Re: [9fans] Calling vac from C

2009-02-20 Thread Uriel
One of the main costs of dynamic linking is making fork much slower.
Even on linux statically linked binaries fork a few magnitude orders
faster than dynamically linked ones.

The main source of anti-fork FUD turns out to be the alleged
'solution' to a problem that didn't exist until the geniuses at Sun
decided dynamic linking was such a wonderful idea.

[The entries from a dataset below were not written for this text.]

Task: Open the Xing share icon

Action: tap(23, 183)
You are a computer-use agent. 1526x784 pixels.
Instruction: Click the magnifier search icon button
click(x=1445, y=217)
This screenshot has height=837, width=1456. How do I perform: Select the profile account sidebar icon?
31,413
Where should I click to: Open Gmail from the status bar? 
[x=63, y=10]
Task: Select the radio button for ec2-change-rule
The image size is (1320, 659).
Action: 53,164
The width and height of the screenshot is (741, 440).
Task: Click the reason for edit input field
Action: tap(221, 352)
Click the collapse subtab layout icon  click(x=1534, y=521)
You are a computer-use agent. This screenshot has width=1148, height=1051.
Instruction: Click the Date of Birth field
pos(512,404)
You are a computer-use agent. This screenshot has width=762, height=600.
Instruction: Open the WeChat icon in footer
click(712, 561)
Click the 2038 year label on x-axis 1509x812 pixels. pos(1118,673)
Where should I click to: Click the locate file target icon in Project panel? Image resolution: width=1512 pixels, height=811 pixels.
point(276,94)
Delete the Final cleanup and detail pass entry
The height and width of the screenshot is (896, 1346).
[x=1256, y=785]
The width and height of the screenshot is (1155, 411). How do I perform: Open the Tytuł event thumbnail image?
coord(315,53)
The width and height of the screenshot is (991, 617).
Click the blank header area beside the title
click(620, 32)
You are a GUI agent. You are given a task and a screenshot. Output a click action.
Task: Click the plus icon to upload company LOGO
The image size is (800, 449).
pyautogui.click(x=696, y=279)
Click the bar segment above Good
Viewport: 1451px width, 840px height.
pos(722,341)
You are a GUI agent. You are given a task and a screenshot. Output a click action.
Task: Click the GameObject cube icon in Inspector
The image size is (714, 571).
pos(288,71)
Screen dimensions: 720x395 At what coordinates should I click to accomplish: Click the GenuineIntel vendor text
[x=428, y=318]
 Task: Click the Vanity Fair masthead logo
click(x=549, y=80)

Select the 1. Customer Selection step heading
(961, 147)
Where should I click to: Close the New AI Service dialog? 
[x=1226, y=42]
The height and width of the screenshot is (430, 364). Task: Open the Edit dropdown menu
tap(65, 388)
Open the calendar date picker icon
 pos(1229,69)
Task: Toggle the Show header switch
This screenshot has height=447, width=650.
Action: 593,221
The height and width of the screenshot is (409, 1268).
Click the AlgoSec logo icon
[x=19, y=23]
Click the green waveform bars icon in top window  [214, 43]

On linux with ancient hardware one can do hundreds of forks per second
without any problems, it works great for werc[1], and it is amusing to
see people inventing hacks like fcgi and writing pthreaded web servers
to avoid as much as one fork call per request, when making hundreds of
them is a non-issue.

An example of how one mistake in systems design(introduction of
dynamic linking) leads to even greater mistakes down the road
(pthreads, fcgi, all kinds of hacks to avoid fork), and people never
steps back to think if the original design decision was really worth
it.

Peace

uriel

[1]: http://werc.cat-v.org

On Fri, Feb 20, 2009 at 4:41 PM, erik quanstrom quans...@quanstro.net wrote:
 I believe that
 1) Its too much trouble parsing the output everytime.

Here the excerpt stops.